Послушаем, однако, совсем не сторонника Нечаева, а обыкновенного правоверного революционера начала 1870-х годов В. Дебагория-Мокриевича: «Один из важных принципиальных вопросов, возбужденных у нас показаниями и объяснениями Успенского, которые он давал суду, в частности по делу об убийстве Иванова, был вопрос о средствах, допустимых или недопустимых, для достижения известной цели; и хотя мы отрицательно отнеслись к мистификациям, практиковавшимся Нечаевым, так как, по нашему мнению, нельзя было обманывать товарищей по делу, но в вопросе об убийстве Иванова, после размышлений, мы пришли к другому заключению, – именно: мы признали справедливым принцип: цель оправдывает средства”»[37]. Так вот чего добивался Сергей Геннадьевич – утверждения в умах молодых радикалов старого принципа иезуитов.
Да не просто так, а «после размышлений»... Интересно, о чем размышляли молодые социалисты? Верно, никак уж не о гибельности этого принципа для того дела, на алтарь которого они готовились принести свои жизни. Не размышляли они и о природе нечаевщины, столь точно вскрытой Ф. М. Достоевским на страницах знаменитого романа «Бесы», написанного как раз под впечатлением процесса над нечаевцами. Не поняв главного в этой страшной ситуации, народники не смогли или не захотели прийти к выводу, четко и бесстрашно сформулированному философом и культурологом Г. С. Померанцем: «Дьявол начинается с пены на губах ангела, вступившего в бой за святое и правое дело»[38]. Ненависть к несправедливости, неистовость, с которой социалисты боролись с режимом, их злоба по отношению к отжившему неожиданно оказывались путем назад, к тому злу, от которого они так яростно отталкивались. Бесами и нелюдями делаются именно те, кто считает себя выше остальных смертных, кто полагает, что может осчастливить человечество, зная путь к его спасению, и готов на все, чтобы подтолкнуть людей на этот путь.

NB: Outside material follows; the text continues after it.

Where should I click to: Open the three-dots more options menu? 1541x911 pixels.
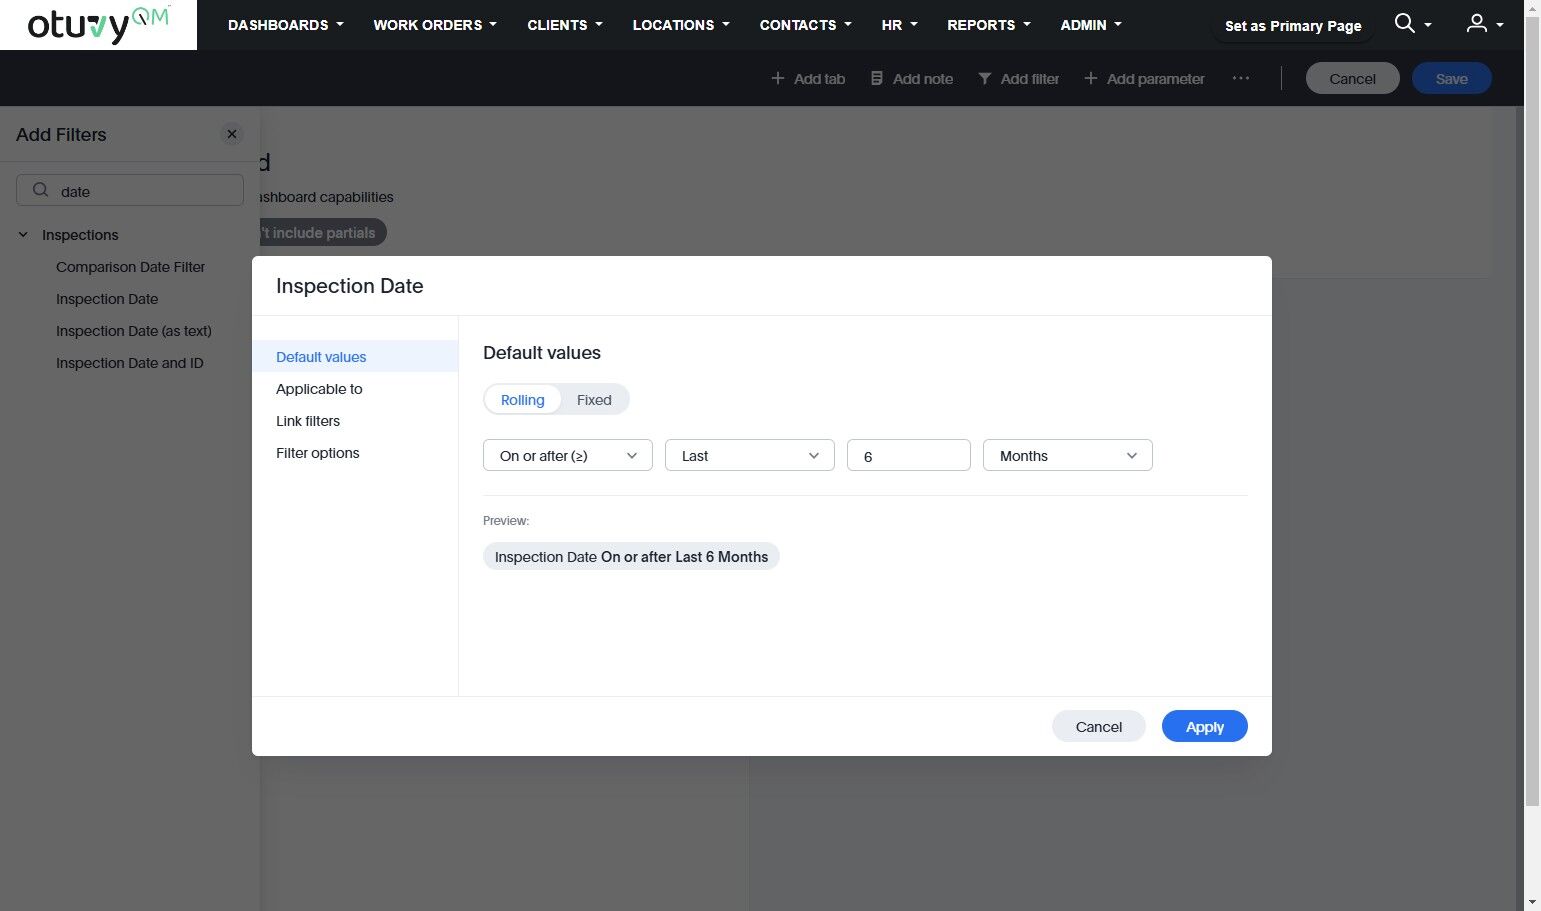point(1241,78)
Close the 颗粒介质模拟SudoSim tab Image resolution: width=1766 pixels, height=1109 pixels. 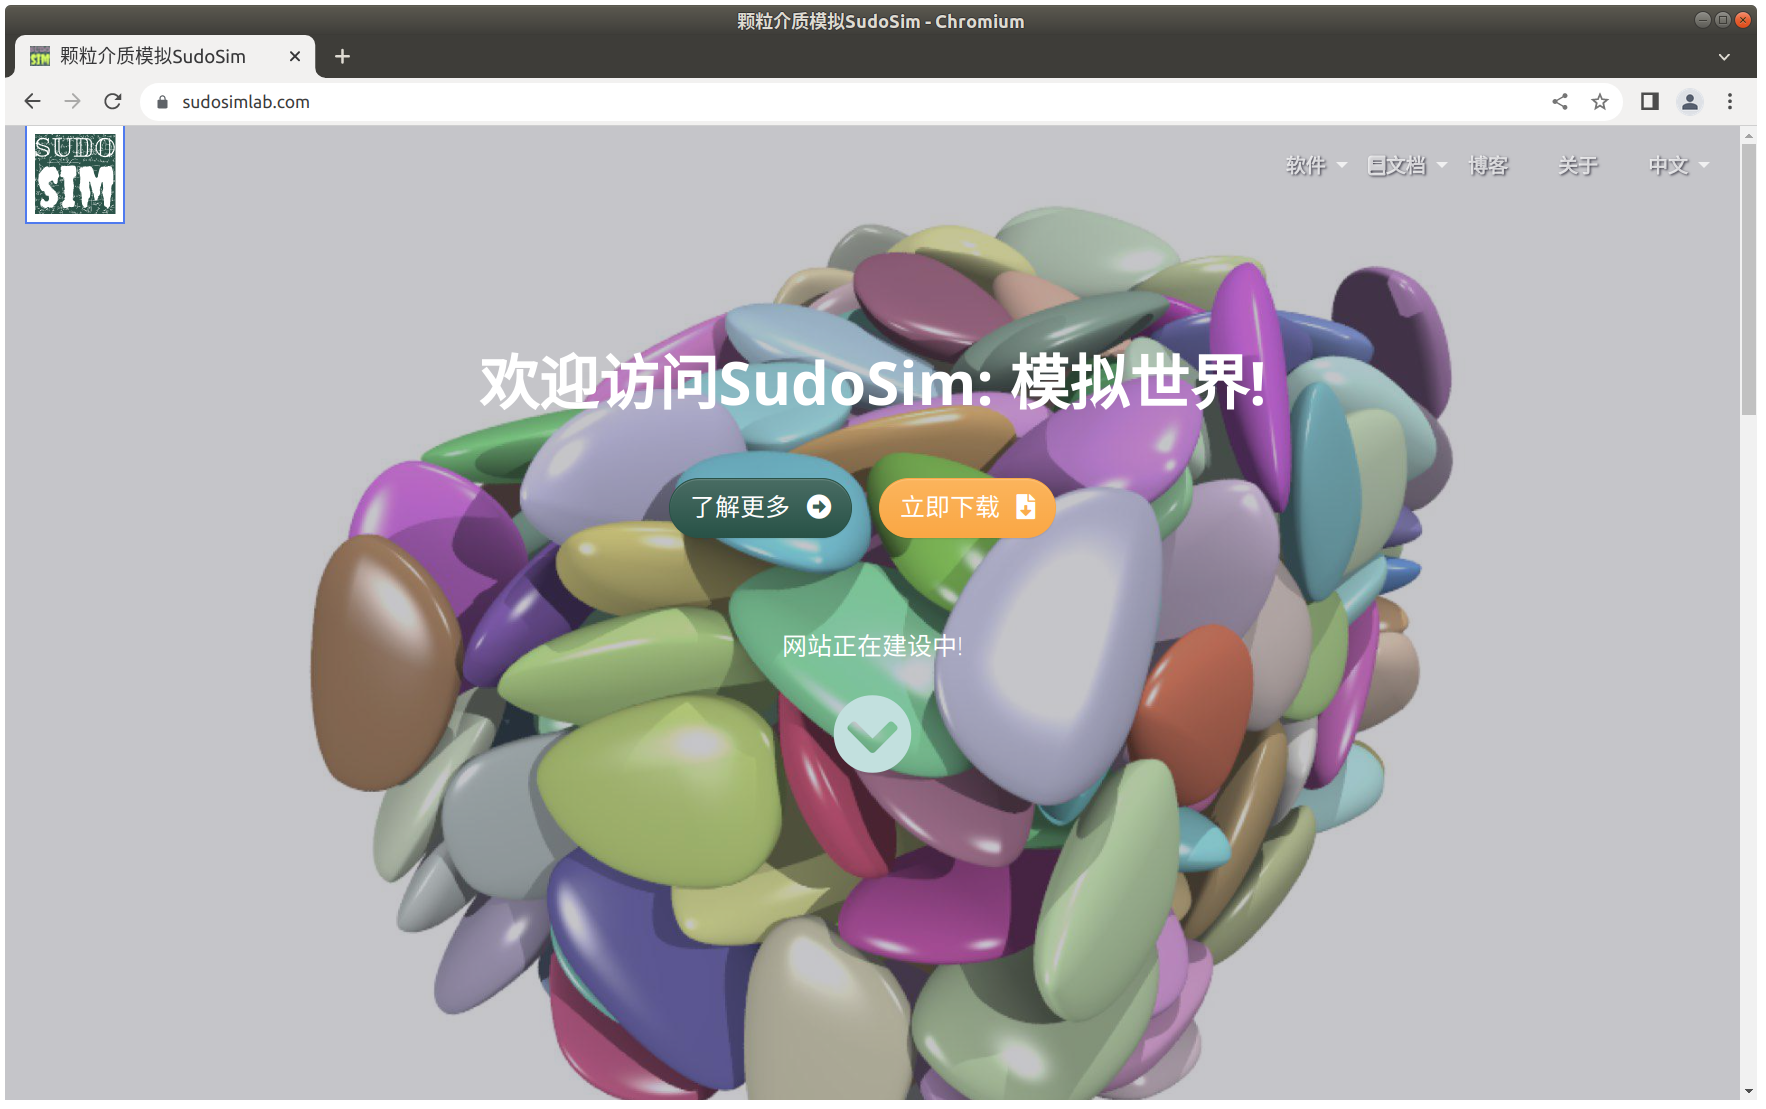pos(295,56)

Алексеевский равелин Петропавловской крепости. Фотография
Не могу не привести (не важно, к месту или нет) замечательного отрывка из «Истории моего современника» В. Г. Короленко. «На небольшой сходке, – пишет автор, – обсуждались нравственные вопросы в связи с растущим революционным настроением... Поставили вопрос конкретно: предстоит, скажем, украсть “для дела”. Можно это или нельзя?.. Когда речь дошла до Гортынского... он подумал и сказал: “Да, я вижу: надо бы взять. Но лично про себя скажу: не смог бы. Руки бы не поднялись...”
Россия должна была пережить свою революцию, и для того нужно было и базаровское бесстрашие в пересмотре традиций, и бесстрашие перед многими выводами. Но мне часто приходило в голову, что очень многое бы у нас было иначе, если бы было больше той бессознательной, нелогичной, но глубоко вкорененной нравственной культуры, которая не позволяет некоторым чувствам слишком легко следовать за раскольниковскими” формулами...
Да, русские руки часто слишком уж легко поднимались и теперь поднимаются на многое, на что не следовало...»[39]
Тем не менее вердикт «Виновны» вряд ли стоит выносить революционерам слишком уверенно и безапелляционно. На страницах романа, посвященных Давыдовым народникам, мы не найдем ни улюлюканья, ни анафемы в их адрес. А ведь Юрий Владимирович отнюдь не был всепрощенцем, особенно в том, что касалось нравственных проблем и начал. Вместе с тем не был он и сторонником простых решений, подсказанных логикой момента или разгоряченным воображением публициста. Народники, безусловно, не являлись ни обиженными властью недоучками, ни безнравственными монстрами. Так же как и их оппонентов не стоит считать тупоголовыми ретроградами или бездушными чинушами. Любимые российские вопросы: «Что делать?» и «Кто виноват?» – вечны, то есть ежеминутны, однако в определенные моменты истории они обостряются настолько, что растерянность перед первым из них заставляет с излишней безапелляционностью отвечать на второй.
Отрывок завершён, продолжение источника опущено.